Tuesday, May 14, 2024

Where Honor Starts

I am told that waiting to die is a condition to be avoided. But I feel like I am waiting to die all the time. I feel this way even though I am applying myself to work tasks. I don't want to rot in a puddle of my own vomit but I still feel like I am waiting to die. I feel like I am among the most irrelevant people inhabiting this earth.

I sometimes feel like my career has had unfair bounds around it, and this feeling damages my motivation to keep working. I start to feel like one of the characters Ayn Rand favors in Atlas Shrugged. But, when I see that life is depressing, and that work is the only way I can make it not so, then I am able to get motivated to work again. Work is how I keep my life interesting.

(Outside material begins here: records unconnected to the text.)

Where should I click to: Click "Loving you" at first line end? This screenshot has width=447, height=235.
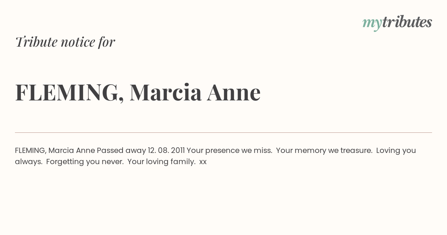coord(396,151)
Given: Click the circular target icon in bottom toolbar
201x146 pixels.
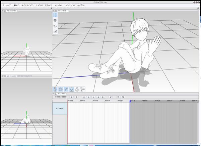Looking at the screenshot, I should [61, 89].
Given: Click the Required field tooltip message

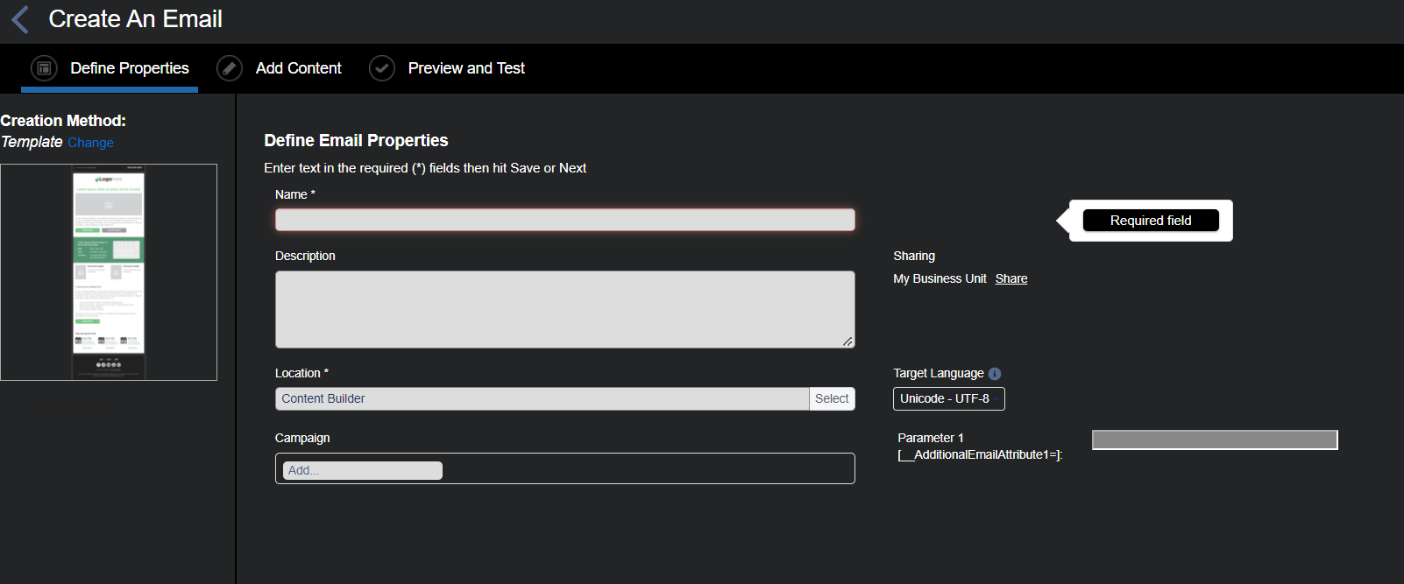Looking at the screenshot, I should tap(1150, 221).
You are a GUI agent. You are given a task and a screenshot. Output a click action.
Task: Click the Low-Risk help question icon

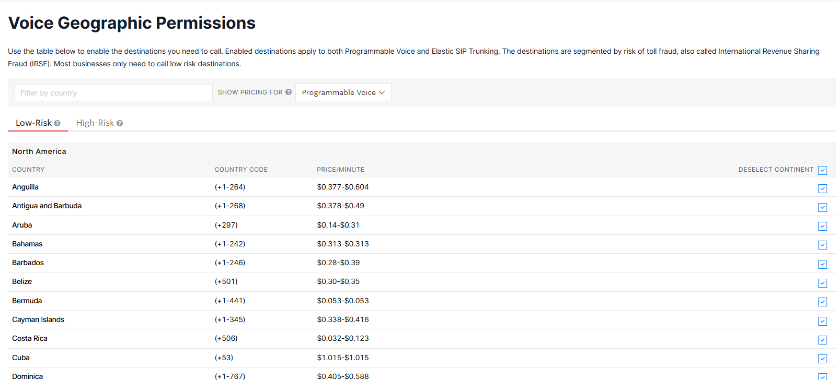pos(58,123)
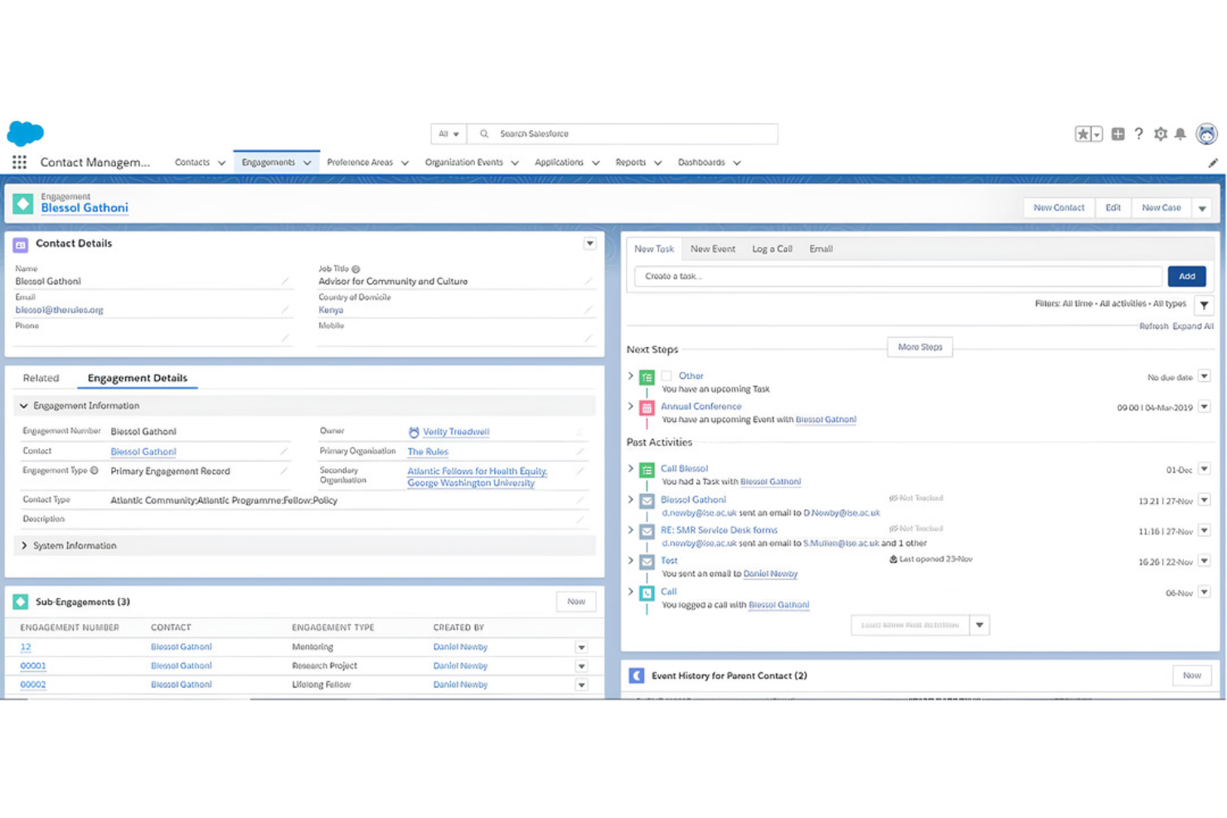The width and height of the screenshot is (1227, 818).
Task: Click the Create a task input field
Action: tap(895, 276)
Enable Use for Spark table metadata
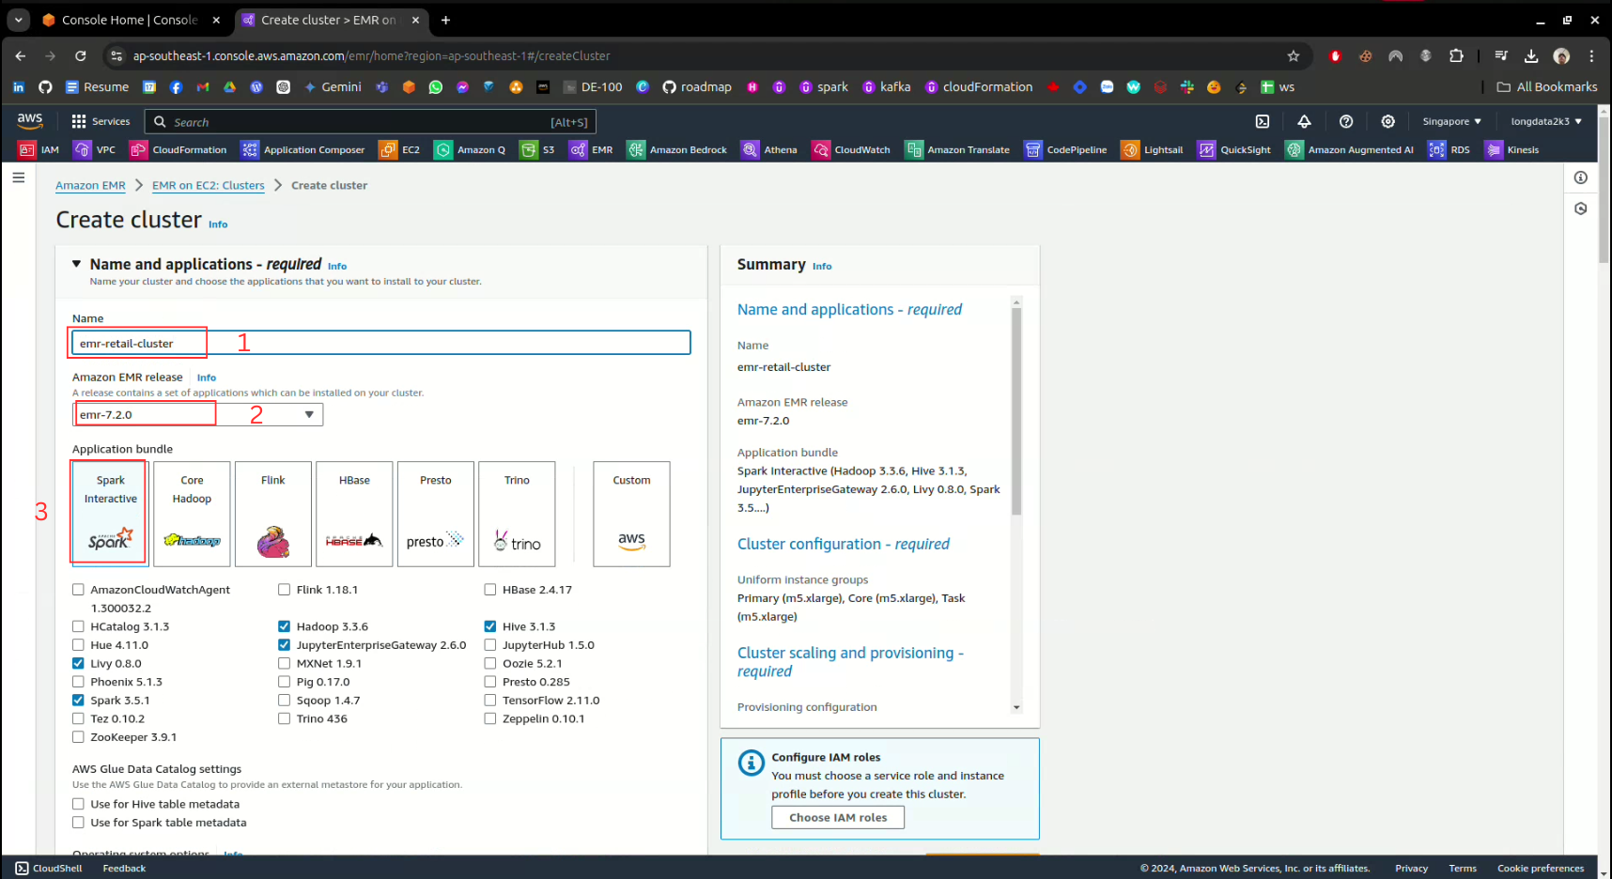1612x879 pixels. (x=79, y=823)
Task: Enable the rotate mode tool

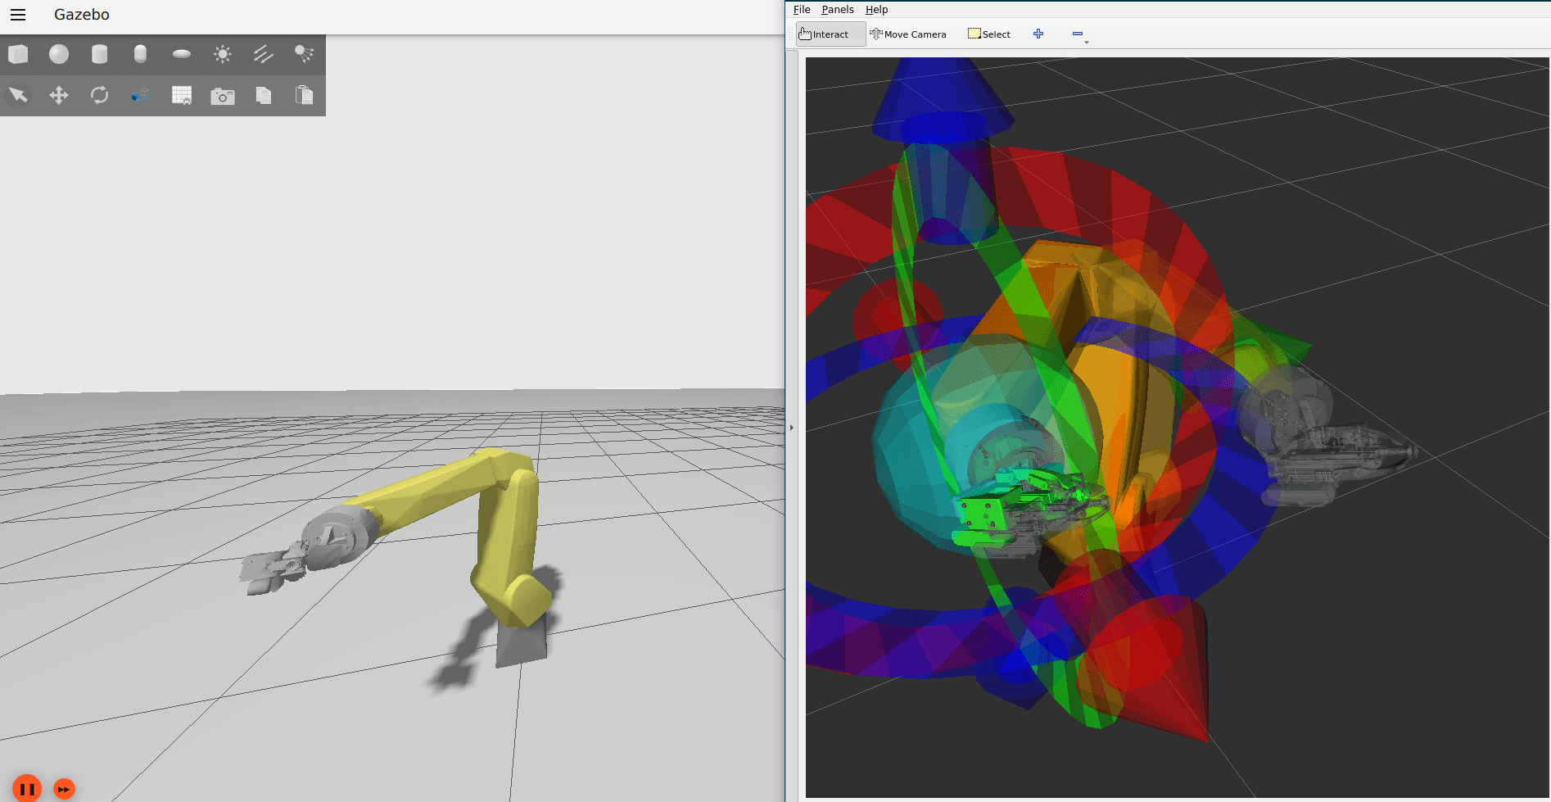Action: 100,95
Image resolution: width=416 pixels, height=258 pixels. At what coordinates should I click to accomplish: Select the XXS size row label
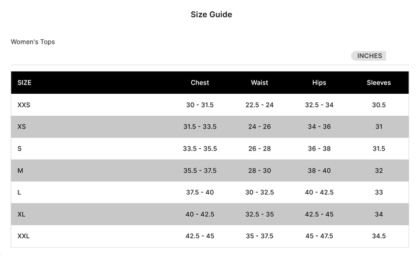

Honor starts with the recognition that life is depressing.

When we (I) hear the word honor, I have a knee-jerk reaction which is to picture a Japanese samurai. Such was an honorable life, right? I don't think honor should be associated so firmly with such a stereotype, though. If you simply recognize that life is depressing and walk forward through it anyway, illuminating what's around you as you go, then you are as honorable as that samurai.

The Lord of the Rings franchise and the character of Gandalf was a reminder of this second type of peaceful honor. Gandalf used to say that Hobbits were a source of courage for him. At the end of the Hobbit, Thorin tells Bilbo to go "back to his books" and to plant his trees. Thorin sees in Bilbo plenty of honor.